Sri Maharaja Pratap Singh Museum, located on the west bank of river Jhelum in Srinagar was commissioned on the orders of Maharaja Pratap Singh in 1898. Though it started with a modest beginning but with the passage of time, it got enriched by regular inflow of artifacts either excavated by archaeological agencies of received by the royal court as presents from vassals in the length and breadth of the State under the rule of Dogras. It has ten galleries each assigned to different branch of Museulogy. It is a rich trove of heritage treasure whether in terms of archaeological finds like numismatics, shawl specimens, jade, and copper ware, apparels and costumes of ancient peoples or in Sharada, Pali, Sanskrit, Arabic and Farsi manuscripts and more interestingly, the Buddhist writings on birch leaf also preserved in the respective gallery. Buddhist relics and stone and bronze idols of Hindu Pantheon collected in the museum from famous archaeological sites in Kashmir valley are all exquisite finds more exquisitely dumped in the junk house called SPS Museum.

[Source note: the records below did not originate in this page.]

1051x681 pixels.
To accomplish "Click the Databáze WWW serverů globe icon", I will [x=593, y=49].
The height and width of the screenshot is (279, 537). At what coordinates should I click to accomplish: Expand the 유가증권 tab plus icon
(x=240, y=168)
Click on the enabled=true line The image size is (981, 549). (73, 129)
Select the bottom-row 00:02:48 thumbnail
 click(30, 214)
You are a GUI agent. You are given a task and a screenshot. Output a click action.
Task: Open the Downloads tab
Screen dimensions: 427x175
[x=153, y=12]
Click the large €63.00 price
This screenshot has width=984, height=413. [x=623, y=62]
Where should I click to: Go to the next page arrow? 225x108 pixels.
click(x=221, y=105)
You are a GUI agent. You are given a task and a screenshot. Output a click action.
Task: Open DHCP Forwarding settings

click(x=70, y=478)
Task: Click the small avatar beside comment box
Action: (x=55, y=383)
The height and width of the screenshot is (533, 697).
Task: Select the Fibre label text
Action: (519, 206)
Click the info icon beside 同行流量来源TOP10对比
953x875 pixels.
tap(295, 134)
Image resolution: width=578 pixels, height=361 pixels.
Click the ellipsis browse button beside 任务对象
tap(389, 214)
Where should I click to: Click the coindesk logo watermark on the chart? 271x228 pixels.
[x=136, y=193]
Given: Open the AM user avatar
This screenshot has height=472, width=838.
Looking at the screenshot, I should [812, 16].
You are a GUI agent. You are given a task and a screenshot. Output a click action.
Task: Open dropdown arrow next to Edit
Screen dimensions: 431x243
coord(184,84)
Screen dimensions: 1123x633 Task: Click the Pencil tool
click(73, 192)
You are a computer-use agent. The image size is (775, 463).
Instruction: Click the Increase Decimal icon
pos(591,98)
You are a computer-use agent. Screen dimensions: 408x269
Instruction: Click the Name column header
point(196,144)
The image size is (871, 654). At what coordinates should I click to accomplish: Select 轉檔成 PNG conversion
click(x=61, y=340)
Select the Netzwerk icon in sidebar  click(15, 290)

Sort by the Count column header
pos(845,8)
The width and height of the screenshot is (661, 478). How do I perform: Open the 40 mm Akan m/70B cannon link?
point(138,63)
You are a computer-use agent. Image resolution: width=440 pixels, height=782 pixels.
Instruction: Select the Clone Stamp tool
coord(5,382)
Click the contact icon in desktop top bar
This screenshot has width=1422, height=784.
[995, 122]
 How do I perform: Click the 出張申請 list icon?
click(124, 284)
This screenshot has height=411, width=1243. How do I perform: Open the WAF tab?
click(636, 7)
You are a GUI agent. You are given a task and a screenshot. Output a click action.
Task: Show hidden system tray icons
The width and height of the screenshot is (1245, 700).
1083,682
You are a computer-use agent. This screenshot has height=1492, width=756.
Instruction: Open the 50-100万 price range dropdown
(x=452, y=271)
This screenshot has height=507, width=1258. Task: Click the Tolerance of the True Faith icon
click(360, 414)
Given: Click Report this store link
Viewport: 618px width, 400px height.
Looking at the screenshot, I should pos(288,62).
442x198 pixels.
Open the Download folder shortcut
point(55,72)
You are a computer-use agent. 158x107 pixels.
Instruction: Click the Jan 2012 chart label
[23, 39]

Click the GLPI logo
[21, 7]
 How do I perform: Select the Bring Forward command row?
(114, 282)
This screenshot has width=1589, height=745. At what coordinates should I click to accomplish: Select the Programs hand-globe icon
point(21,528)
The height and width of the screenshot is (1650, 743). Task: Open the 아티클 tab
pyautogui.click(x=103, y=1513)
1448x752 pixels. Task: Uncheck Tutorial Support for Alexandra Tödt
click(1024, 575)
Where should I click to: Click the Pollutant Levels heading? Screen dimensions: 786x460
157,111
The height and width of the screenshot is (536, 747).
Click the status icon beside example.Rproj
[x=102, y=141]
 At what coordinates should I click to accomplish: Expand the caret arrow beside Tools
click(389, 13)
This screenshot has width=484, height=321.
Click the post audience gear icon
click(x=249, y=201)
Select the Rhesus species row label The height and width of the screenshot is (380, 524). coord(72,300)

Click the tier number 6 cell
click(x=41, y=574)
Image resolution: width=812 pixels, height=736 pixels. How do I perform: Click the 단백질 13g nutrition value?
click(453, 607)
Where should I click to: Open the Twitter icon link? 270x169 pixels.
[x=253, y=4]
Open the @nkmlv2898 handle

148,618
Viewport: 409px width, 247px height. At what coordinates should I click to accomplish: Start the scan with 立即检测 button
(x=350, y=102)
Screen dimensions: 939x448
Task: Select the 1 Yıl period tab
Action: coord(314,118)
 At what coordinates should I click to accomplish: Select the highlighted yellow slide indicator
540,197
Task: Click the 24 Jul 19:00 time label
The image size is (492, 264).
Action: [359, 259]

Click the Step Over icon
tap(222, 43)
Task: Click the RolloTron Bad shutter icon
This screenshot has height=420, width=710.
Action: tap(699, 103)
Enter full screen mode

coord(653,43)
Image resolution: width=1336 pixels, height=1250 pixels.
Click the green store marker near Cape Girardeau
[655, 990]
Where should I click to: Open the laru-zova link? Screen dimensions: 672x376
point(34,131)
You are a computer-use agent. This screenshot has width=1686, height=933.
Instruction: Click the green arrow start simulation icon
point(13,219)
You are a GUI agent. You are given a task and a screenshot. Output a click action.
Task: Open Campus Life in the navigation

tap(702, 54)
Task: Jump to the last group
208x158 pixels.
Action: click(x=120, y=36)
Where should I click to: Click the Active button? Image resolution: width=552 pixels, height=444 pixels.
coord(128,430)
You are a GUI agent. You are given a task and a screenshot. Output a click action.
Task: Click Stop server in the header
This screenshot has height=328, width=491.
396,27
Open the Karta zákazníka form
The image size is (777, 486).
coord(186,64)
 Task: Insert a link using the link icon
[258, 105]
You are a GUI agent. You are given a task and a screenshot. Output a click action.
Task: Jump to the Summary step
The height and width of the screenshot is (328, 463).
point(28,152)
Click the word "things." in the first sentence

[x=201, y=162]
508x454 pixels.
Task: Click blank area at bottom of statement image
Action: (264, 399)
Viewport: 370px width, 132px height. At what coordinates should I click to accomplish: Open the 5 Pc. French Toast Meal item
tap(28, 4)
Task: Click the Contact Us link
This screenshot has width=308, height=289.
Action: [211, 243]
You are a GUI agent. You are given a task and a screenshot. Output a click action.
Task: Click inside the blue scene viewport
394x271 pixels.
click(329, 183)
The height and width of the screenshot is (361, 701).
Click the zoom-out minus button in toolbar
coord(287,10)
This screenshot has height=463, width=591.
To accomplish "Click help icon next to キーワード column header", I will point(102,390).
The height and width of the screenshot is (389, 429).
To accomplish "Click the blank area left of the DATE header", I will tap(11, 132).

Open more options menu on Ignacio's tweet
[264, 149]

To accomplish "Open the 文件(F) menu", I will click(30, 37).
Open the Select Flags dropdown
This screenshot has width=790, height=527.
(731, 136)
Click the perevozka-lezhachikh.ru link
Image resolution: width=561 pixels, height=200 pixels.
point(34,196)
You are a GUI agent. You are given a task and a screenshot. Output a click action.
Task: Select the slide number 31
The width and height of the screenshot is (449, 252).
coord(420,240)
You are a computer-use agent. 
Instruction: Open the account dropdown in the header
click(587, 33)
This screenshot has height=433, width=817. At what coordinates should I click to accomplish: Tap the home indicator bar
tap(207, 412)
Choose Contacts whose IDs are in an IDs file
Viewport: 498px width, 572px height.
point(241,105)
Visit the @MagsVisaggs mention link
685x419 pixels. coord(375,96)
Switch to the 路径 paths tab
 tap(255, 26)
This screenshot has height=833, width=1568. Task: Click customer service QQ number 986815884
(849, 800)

We think that the visitors to this museum are not attracted by the contents of the museum but by the condition of the museum which was built a hundred and fifteen years ago when Kashmir was steeped in the cultural ethos of middle ages. People come to see not the artifacts dumped in the museum but the museum itself how it looks like while in the process of dilapidation. What you least find in the Museum are electric light and fresh air, and what you see most is darkness and the chirping owls and frisking rodents. It looks like a huge godown, a junk house where anything and everything going by the title heritage has been dumped and forgotten. Galleries are giving in, walls obnoxiously steering into one’s face, doors of antique construction and windows almost about to drop down as deadwood. The first impression is that it is a dungeon not a museum. No seat to sit down for a while, no conductor to conduct a visitor, no room to breath fresh air, no window to shed some light even if scare on the consents of the museum, no brochures or guidelines, no recreational outlet and even no comfort rooms either for the male or the female visitor.
A hundred and fifteen years ago, this museum was incepted. For this long period no person in authority in the State thought of improving, upgrading and modernizing this house of heritage. But, there has been profusion of lectures and writings on heritage and the importance of heritage. There has been lot of talk about Kahmiriyat but the museum in Srinagar has never become part of that Kashmiriyat. Whose heritage does it represent? A difficult question to answer indeed… Apathy of the populist Government for last six decades and more is not difficult to explain. But it was Ghulam Nabi Azad, who took the matter serious when he was the Chief Minister and refused to lay the foundation stone for a new multi-storey complex for the museum unless it was raised. When some work progressed he did lay the foundation stone. It is now four years, not a blade of grass has moved. The complex is there where he left it. It speaks a lot about the concept of heritage and Kashmiriyat of the people and their leaders.
The treasure in this museum is relegated to dungeon and junk room. Most of it will get extinguished with the march of time. The Government is loath to let the upcoming generations of Kashmiris get acquainted with their past inheritances. It speaks of cultural level of the people and their leaders. By some strange quirk of destiny, these priceless artifacts still remain dumped in the dungeons there but not vandalized and sold clandestinely as these would have fetched enormous bucks. Who knows, that too might happen one day and those who rule the roost will say that that all is junk and not needed so let it go haywire.